ASSIGNED TASK: Your answer must be the exact lines of the listing below that run from the line with "This screenshot has height=502, width=226." to the line with "You are a GUI", ends included, and no pictures.

####################

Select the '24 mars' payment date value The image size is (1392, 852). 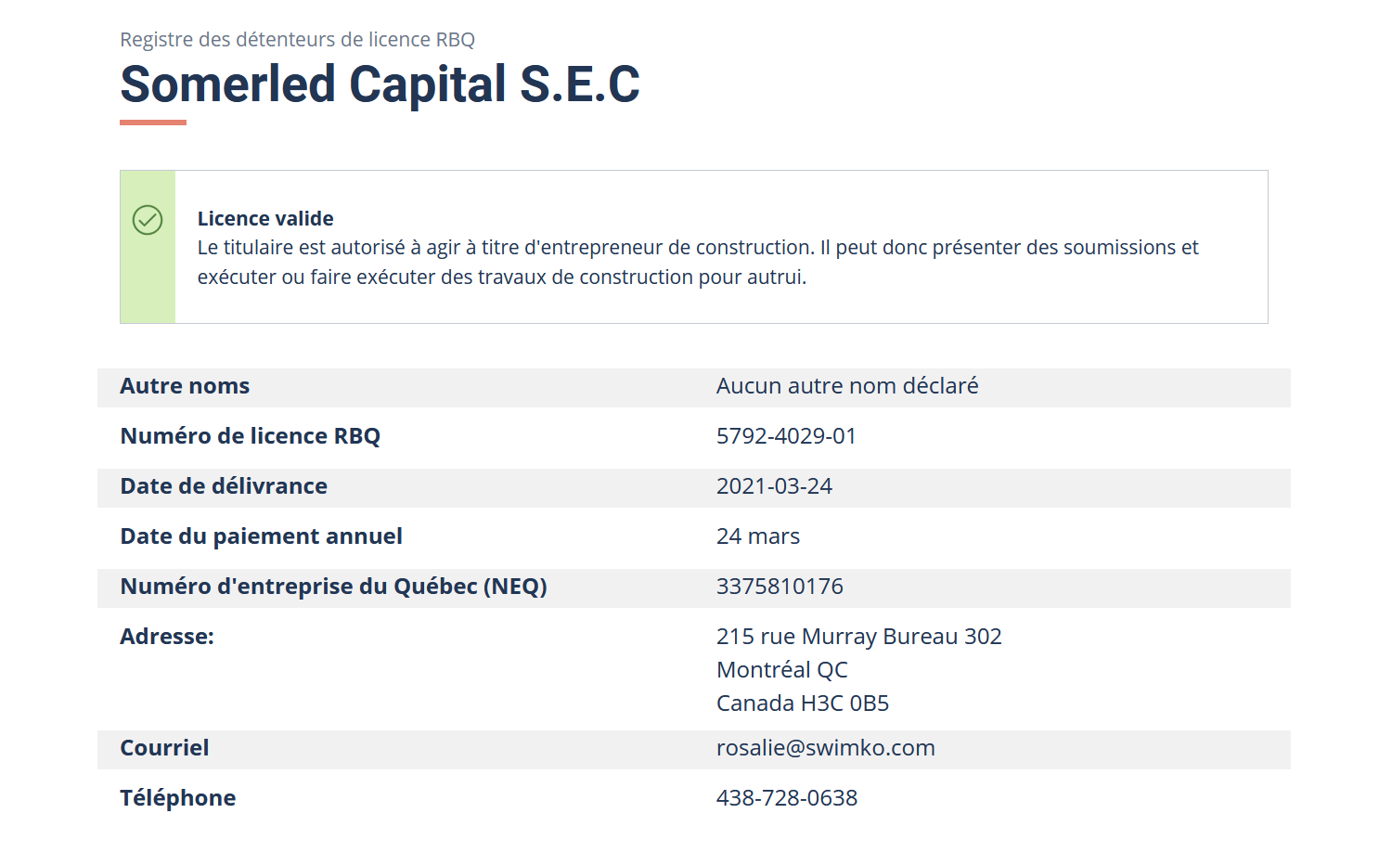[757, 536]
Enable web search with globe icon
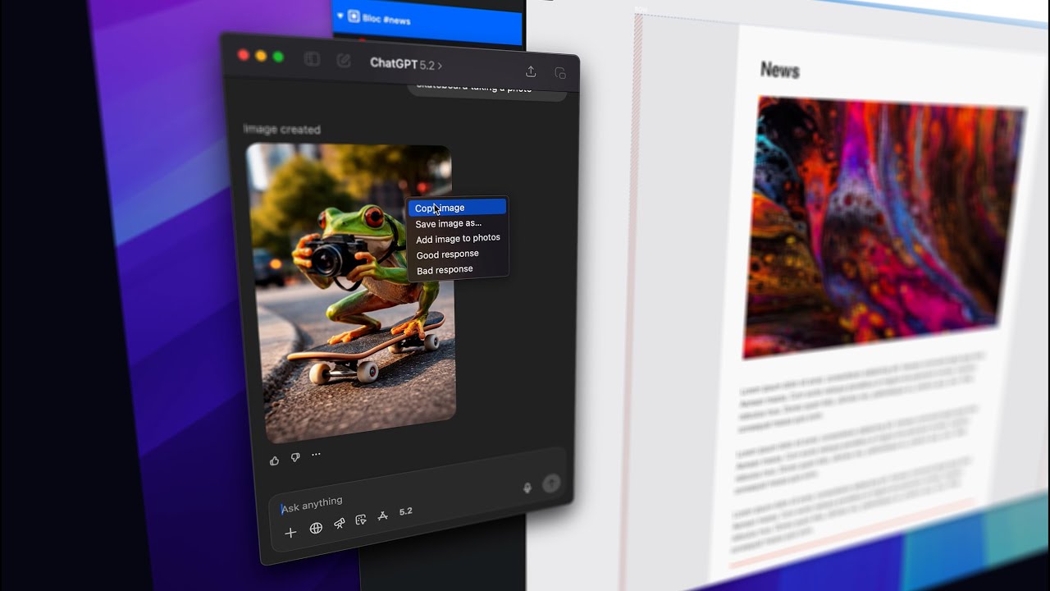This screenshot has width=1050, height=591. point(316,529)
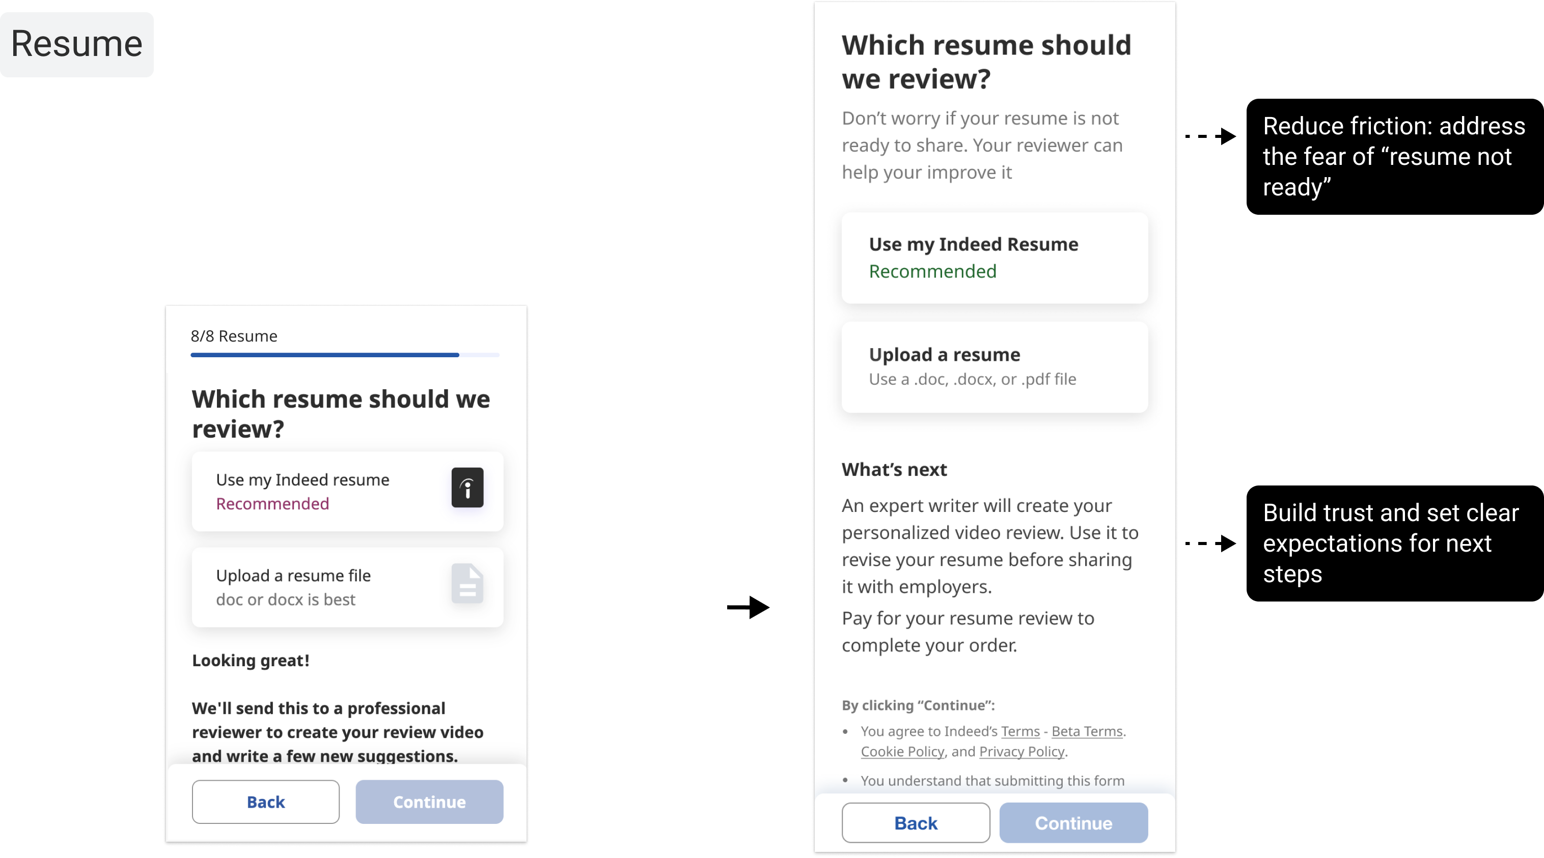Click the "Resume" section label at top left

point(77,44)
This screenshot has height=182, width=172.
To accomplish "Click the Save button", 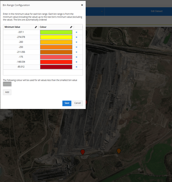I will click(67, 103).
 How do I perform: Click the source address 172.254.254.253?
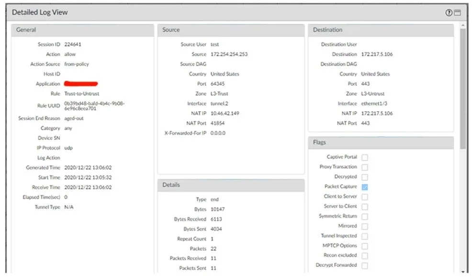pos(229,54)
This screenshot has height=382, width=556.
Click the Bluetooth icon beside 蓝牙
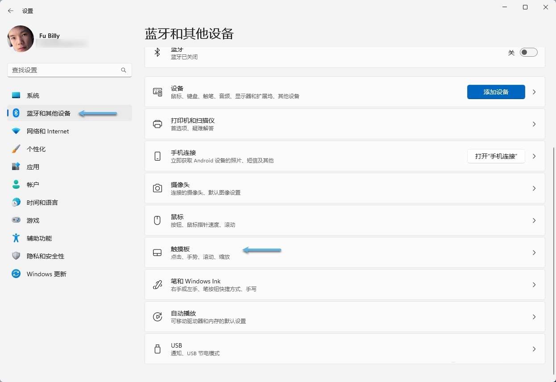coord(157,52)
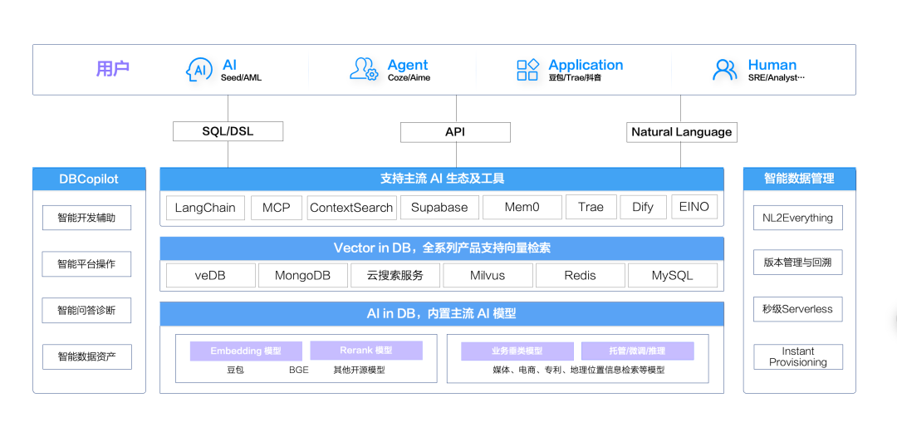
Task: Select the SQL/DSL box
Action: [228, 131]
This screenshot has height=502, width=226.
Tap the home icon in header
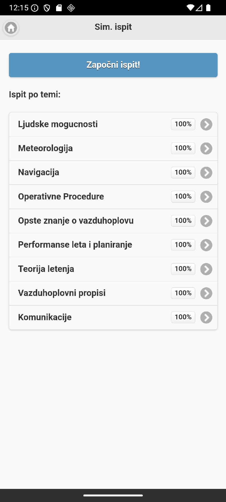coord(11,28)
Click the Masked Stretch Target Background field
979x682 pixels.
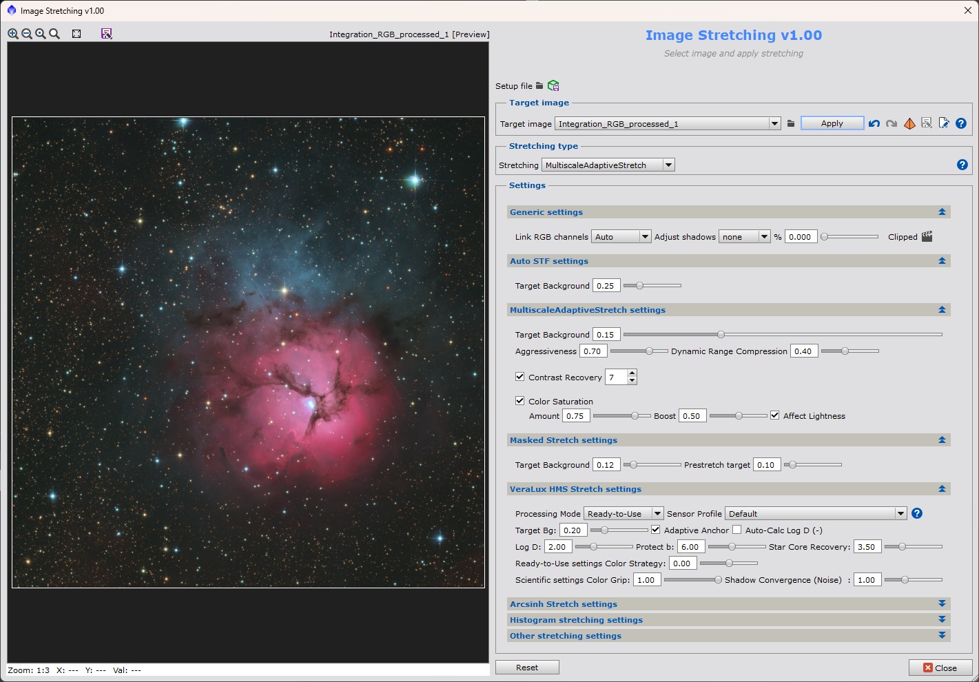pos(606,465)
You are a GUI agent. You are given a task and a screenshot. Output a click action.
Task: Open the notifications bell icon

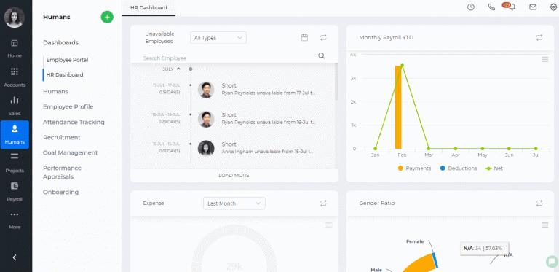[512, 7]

####################

TASK ANSWER:
This screenshot has height=502, width=226.
Tap the home icon in header
coord(11,28)
Click the Masked Stretch Target Background field
979x682 pixels.
pos(606,465)
You are a GUI agent. You are given a task and a screenshot. Output a click action.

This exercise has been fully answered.